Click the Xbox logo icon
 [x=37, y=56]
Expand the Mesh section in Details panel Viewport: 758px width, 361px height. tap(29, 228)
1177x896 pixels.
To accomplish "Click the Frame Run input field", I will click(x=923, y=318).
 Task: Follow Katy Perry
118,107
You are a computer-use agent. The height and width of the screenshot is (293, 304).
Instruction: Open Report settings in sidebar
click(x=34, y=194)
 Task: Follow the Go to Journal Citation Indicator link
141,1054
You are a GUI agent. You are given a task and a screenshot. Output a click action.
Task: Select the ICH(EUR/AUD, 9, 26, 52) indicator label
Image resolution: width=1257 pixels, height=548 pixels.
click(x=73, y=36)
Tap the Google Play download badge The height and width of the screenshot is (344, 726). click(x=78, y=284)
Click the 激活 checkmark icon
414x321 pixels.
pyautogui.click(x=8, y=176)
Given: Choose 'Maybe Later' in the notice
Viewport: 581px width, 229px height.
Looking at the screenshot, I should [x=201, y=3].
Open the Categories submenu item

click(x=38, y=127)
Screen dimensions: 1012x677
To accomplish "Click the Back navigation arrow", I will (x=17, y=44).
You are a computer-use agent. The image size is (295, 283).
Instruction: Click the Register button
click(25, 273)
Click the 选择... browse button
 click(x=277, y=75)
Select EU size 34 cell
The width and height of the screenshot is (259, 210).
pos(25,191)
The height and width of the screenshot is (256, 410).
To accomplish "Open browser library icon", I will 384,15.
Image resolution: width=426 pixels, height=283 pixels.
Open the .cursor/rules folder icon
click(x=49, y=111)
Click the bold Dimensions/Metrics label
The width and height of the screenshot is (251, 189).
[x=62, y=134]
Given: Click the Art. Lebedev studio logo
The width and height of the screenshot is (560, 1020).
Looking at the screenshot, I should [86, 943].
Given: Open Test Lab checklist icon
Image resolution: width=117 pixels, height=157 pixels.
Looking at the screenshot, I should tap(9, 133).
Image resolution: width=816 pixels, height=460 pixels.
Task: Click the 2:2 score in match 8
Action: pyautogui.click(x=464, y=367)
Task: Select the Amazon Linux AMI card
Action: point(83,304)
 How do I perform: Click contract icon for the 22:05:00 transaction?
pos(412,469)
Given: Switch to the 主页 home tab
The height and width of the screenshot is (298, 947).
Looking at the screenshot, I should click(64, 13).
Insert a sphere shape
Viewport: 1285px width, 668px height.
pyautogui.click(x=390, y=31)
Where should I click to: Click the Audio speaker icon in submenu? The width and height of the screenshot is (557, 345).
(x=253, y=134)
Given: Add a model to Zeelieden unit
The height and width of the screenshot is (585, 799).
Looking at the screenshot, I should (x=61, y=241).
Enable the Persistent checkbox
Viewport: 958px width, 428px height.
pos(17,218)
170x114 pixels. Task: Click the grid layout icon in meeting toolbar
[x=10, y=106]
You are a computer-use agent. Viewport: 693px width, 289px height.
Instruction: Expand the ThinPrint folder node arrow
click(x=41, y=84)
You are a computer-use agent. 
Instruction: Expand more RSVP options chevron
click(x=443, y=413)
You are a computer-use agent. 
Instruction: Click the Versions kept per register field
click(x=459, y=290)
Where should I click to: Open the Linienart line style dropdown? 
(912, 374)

----

Instructions for the task:
Please copy each entry. Leave nothing out.

Written answer:
Click the Xbox logo icon
 [x=37, y=56]
Expand the Mesh section in Details panel Viewport: 758px width, 361px height. tap(29, 228)
1177x896 pixels.
To accomplish "Click the Frame Run input field", I will click(x=923, y=318).
 Task: Follow Katy Perry
118,107
You are a computer-use agent. The height and width of the screenshot is (293, 304).
Instruction: Open Report settings in sidebar
click(x=34, y=194)
 Task: Follow the Go to Journal Citation Indicator link
141,1054
You are a GUI agent. You are given a task and a screenshot. Output a click action.
Task: Select the ICH(EUR/AUD, 9, 26, 52) indicator label
Image resolution: width=1257 pixels, height=548 pixels.
click(x=73, y=36)
Tap the Google Play download badge The height and width of the screenshot is (344, 726). click(x=78, y=284)
Click the 激活 checkmark icon
414x321 pixels.
pyautogui.click(x=8, y=176)
Given: Choose 'Maybe Later' in the notice
Viewport: 581px width, 229px height.
Looking at the screenshot, I should [x=201, y=3].
Open the Categories submenu item

click(x=38, y=127)
Screen dimensions: 1012x677
To accomplish "Click the Back navigation arrow", I will (x=17, y=44).
You are a computer-use agent. The image size is (295, 283).
Instruction: Click the Register button
click(25, 273)
Click the 选择... browse button
 click(x=277, y=75)
Select EU size 34 cell
The width and height of the screenshot is (259, 210).
pos(25,191)
The height and width of the screenshot is (256, 410).
To accomplish "Open browser library icon", I will 384,15.
Image resolution: width=426 pixels, height=283 pixels.
Open the .cursor/rules folder icon
click(x=49, y=111)
Click the bold Dimensions/Metrics label
The width and height of the screenshot is (251, 189).
[x=62, y=134]
Given: Click the Art. Lebedev studio logo
The width and height of the screenshot is (560, 1020).
Looking at the screenshot, I should [86, 943].
Given: Open Test Lab checklist icon
Image resolution: width=117 pixels, height=157 pixels.
Looking at the screenshot, I should tap(9, 133).
Image resolution: width=816 pixels, height=460 pixels.
Task: Click the 2:2 score in match 8
Action: pyautogui.click(x=464, y=367)
Task: Select the Amazon Linux AMI card
Action: point(83,304)
 How do I perform: Click contract icon for the 22:05:00 transaction?
pos(412,469)
Given: Switch to the 主页 home tab
The height and width of the screenshot is (298, 947).
Looking at the screenshot, I should click(64, 13).
Insert a sphere shape
Viewport: 1285px width, 668px height.
pyautogui.click(x=390, y=31)
Where should I click to: Click the Audio speaker icon in submenu? The width and height of the screenshot is (557, 345).
(x=253, y=134)
Given: Add a model to Zeelieden unit
The height and width of the screenshot is (585, 799).
Looking at the screenshot, I should (x=61, y=241).
Enable the Persistent checkbox
Viewport: 958px width, 428px height.
pos(17,218)
170x114 pixels. Task: Click the grid layout icon in meeting toolbar
[x=10, y=106]
You are a computer-use agent. Viewport: 693px width, 289px height.
Instruction: Expand the ThinPrint folder node arrow
click(x=41, y=84)
You are a computer-use agent. 
Instruction: Expand more RSVP options chevron
click(x=443, y=413)
You are a computer-use agent. 
Instruction: Click the Versions kept per register field
click(x=459, y=290)
Where should I click to: Open the Linienart line style dropdown? 
(912, 374)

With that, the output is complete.